These 7 Developers Have Committed To Building Big In London Post-Brexit
Uncertainty about the future of London’s commercial and resi property markets is high, but overseas developers are still undertaking big land deals and planning big schemes in the city.
The second quarter saw £722M of development land transactions according to CBRE, the highest figure since before the EU, and activity is weighted to international investors.
“We expect overseas investors to remain a dominant presence in the London land market attracted by the capital’s underlying strengths whilst also capitalising on the exchange rate benefits,” CBRE Managing Director of U.K. development Peter Burns said.
Here are the seven developers that have undertaken the biggest land deals so far in 2017, and are betting that Brexit will not have a significant effect on the U.K. capital.
Chinese developer R&F has gone big in London this year, and having never previously invested in the city undertook two of the 10 largest land deals in 2017 in the space of a fortnight.
In March it bought Queen’s Square in Croydon from Delancey and Ares Real Estate, a site which has an estimated gross development value of £500M and could comprise up to 1,000 apartments.
Then in early April it paid £157M for Vauxhall Square, a site with planning permission for a 1.5M SF mixed-use scheme, including 578 flats across two towers, right next to Vauxhall station. The development cost of the scheme could be as much as £1B.

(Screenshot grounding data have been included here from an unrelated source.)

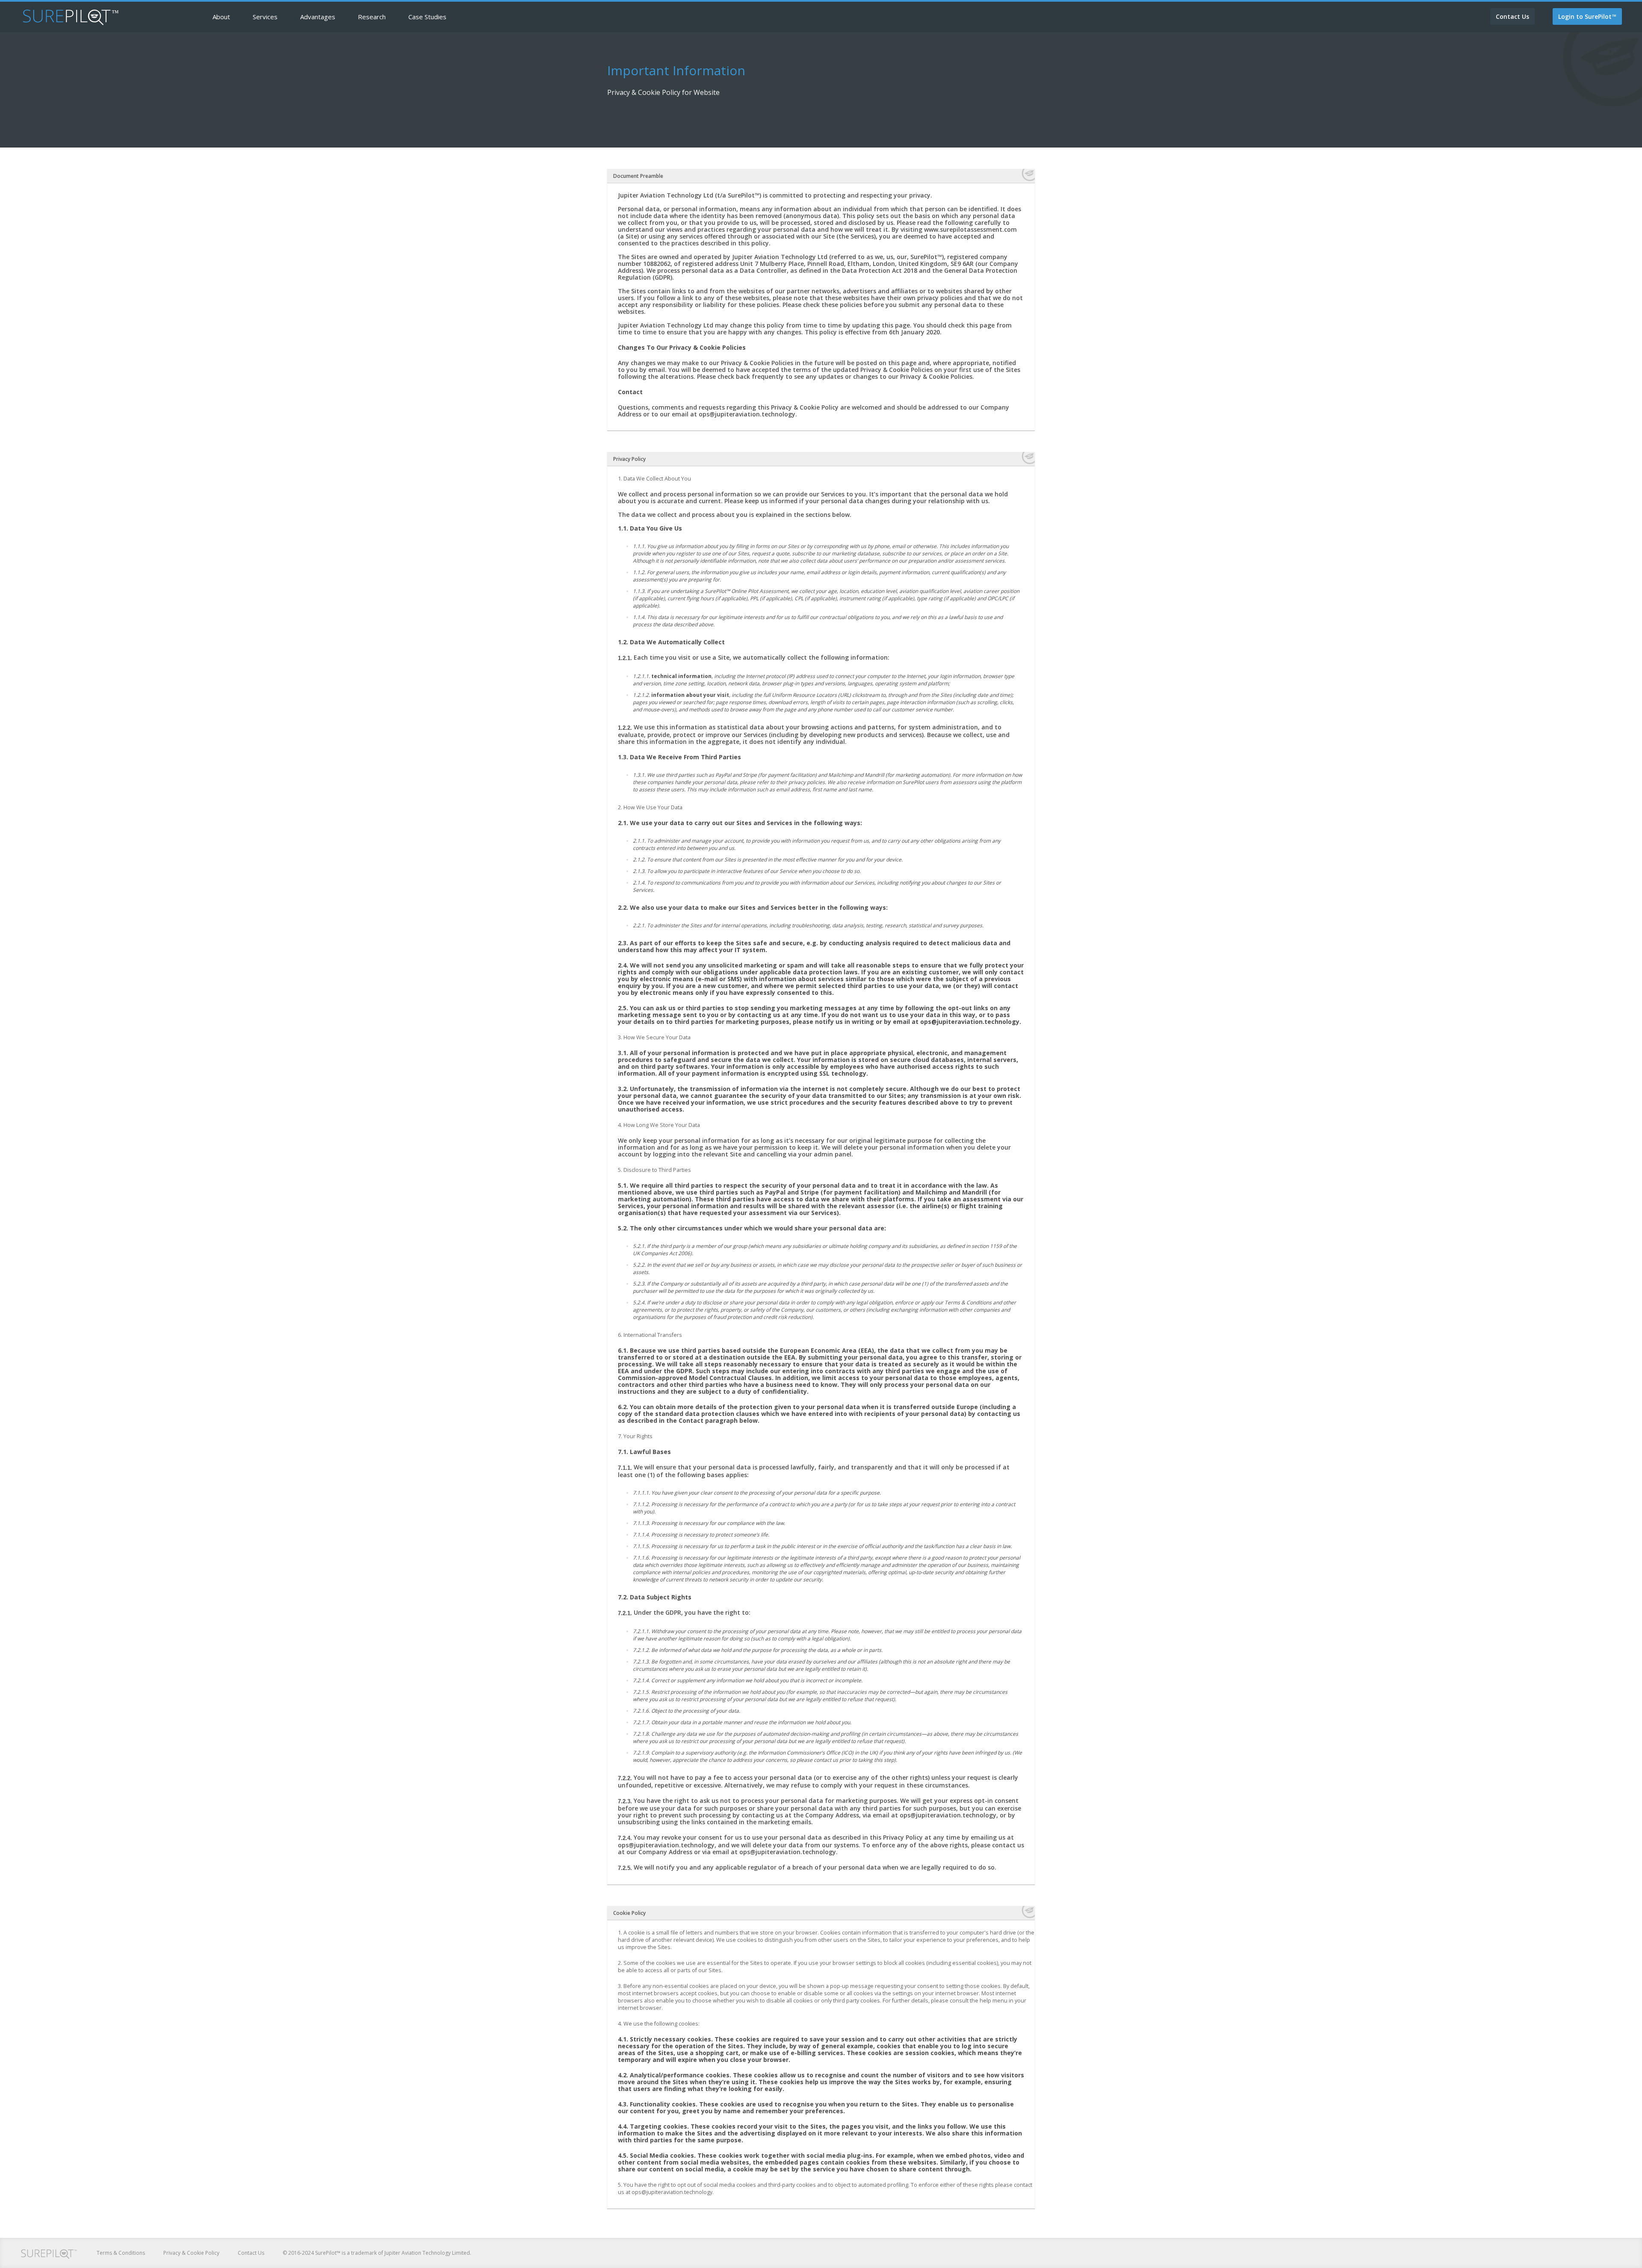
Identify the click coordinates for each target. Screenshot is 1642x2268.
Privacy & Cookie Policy (191, 2252)
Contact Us (251, 2252)
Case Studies (427, 16)
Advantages (317, 16)
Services (265, 16)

Another company to have completed two of the 10 largest deals in 2017 is Auriens, the investor and developer set up by Johnny Sanderson and Karen Mulville. Sandelson said in an interview recently that he finds working out of his Rolls-Royce preferable to an office.

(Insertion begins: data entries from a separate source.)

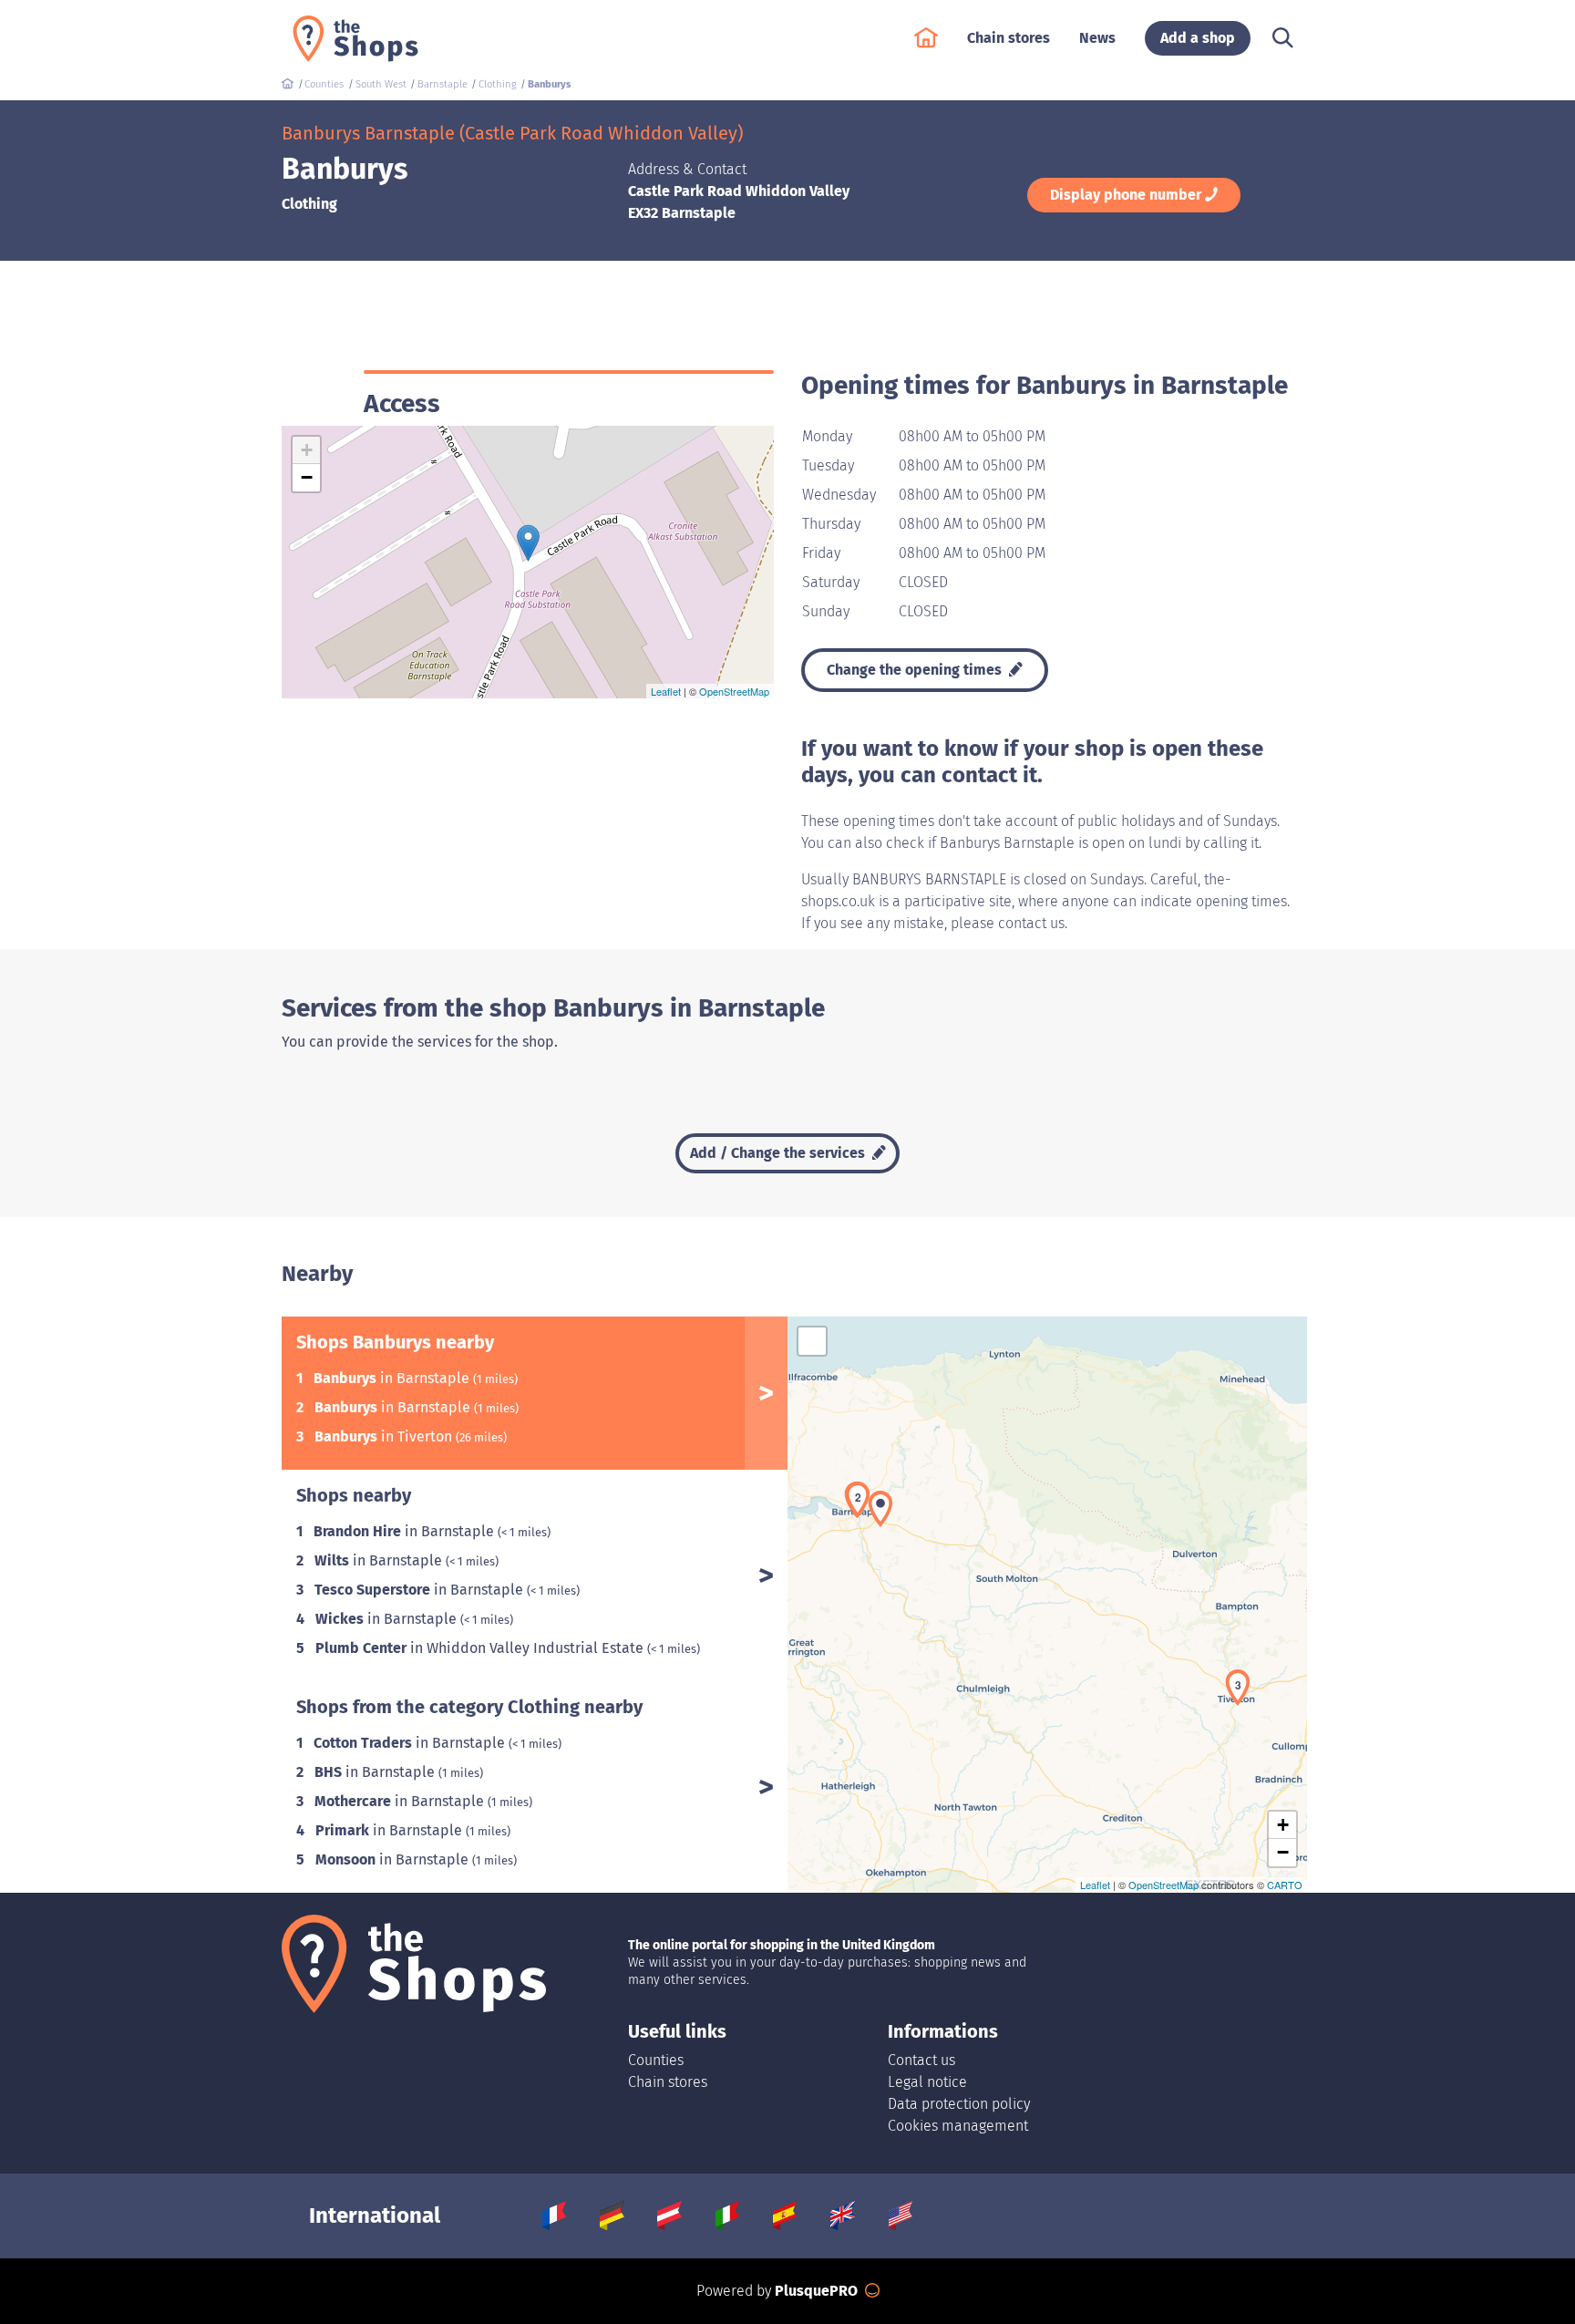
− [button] (307, 477)
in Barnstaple (393, 1378)
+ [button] (307, 450)
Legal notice (927, 2082)
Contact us (921, 2060)
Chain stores (667, 2082)
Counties (656, 2060)
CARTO (1284, 1884)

In May, Auriens bought the 2.7-acre King’s Gardens site in Kensington for around £100M. The site houses a training college for Catholic priests that is closing down because it is taking a loss, and could be turned into a luxury senior living development or apartments.
Auriens also completed a deal this year to buy a tract on Dovehouse Street just off the King’s Road in Chelsea and has planning permission to create a luxury senior living scheme comprising 55 units.

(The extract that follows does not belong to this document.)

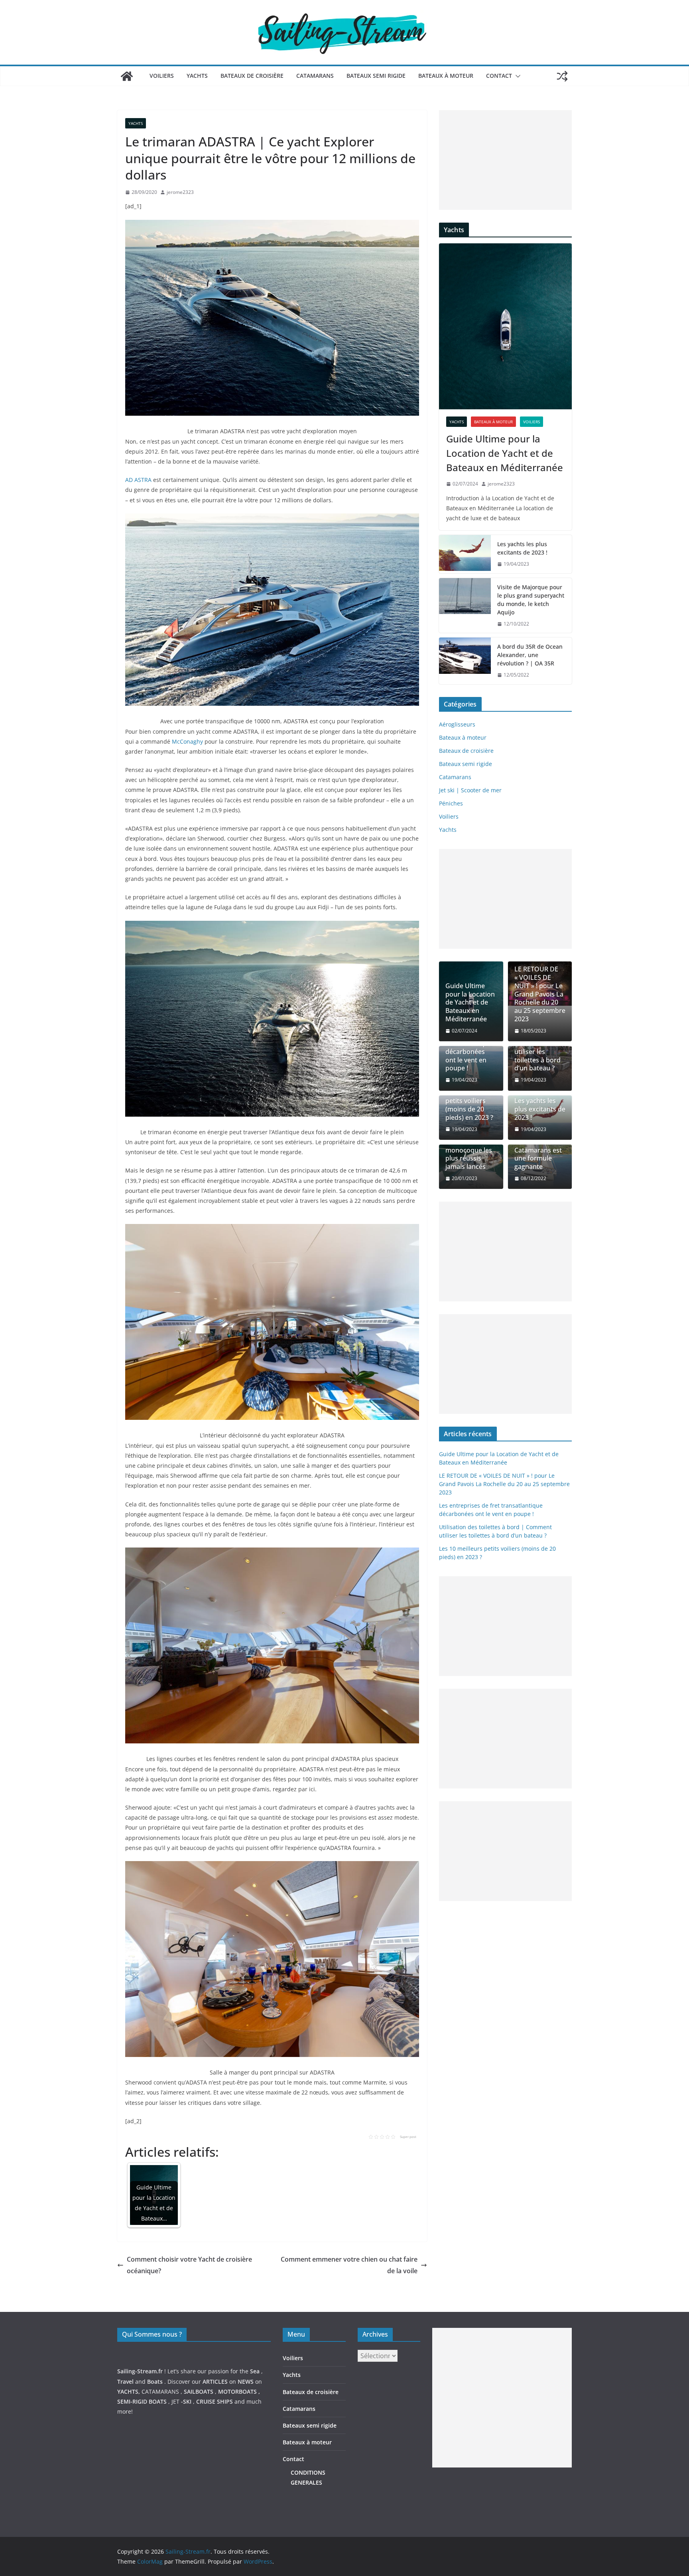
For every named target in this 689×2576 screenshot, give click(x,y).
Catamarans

HB Reavis had one of the most significant successes of any office developer post-Brexit, when it sold its 33 King William St. development in the City to U.S. bank Wells Fargo for £300M for a new HQ less than a month after the EU referendum. It is clearly confident about London’s prospects for the future, having bought the 2.5-acre site of Elizabeth House near Waterloo for £250M, where it will undertake a major redevelopment creating two new buildings with an estimated end value of £1.3B.
Dalian Wanda has shown a big commitment to London, but will it get the chance to see this commitment through? In June the giant Chinese developer exchanged contracts with St. Modwen and Vinci on a £470M deal to buy a 10-acre site in Nine Elms where there is planning consent to build 1,821 flats on the site of New Covent Garden Market.
But the deal has not yet completed, and in the meantime reports have emerged from China that Wanda is one of the firms being scrutinised by state regulators about its overseas deals and the level of debt it has taken on.
U.S. student housing and multifamily firm Greystar has made a big splash in London over the past few years, and it has not let up in 2017.
In April it bought the site of the Quill tower, a scheme close to the Shard that had planning consent for either luxury apartments or student accommodation. Greystar is planning a student scheme that will comprise 470 apartments.
And in June it paid Royal Mail £101M for a 2.7-acre site in Nine Elms where it will build an as yet unspecified number of private rented apartments.
Singapore-listed City Developments is betting that the Nine Elms area and its close surroundings will prove a profitable place for development in the long term. In February it paid £58M for the Ransomes Wharf development, where there is planning permission for a 142-apartment scheme with a potential end value of £222M.
This purchase is on top of one of the largest developments in London, which is further down the river in Mortlake. City Developments bought the site of the Stag Brewery from Brewer ABInbev in 2015 for £158M, where it has plans for a scheme comprising more than 1,000 homes.
Al Shawaf family
In spite of fears of an oversupply of prime apartments in Nine Elms, it has been a big area for development land sales this year. The Middle Eastern Al Shawaf family completed a deal to buy the Vauxhall Cross site from Wendover Investments. The site has planning consent for 291 flats and a 180-bedroom hotel that could have an end value of more than £400M.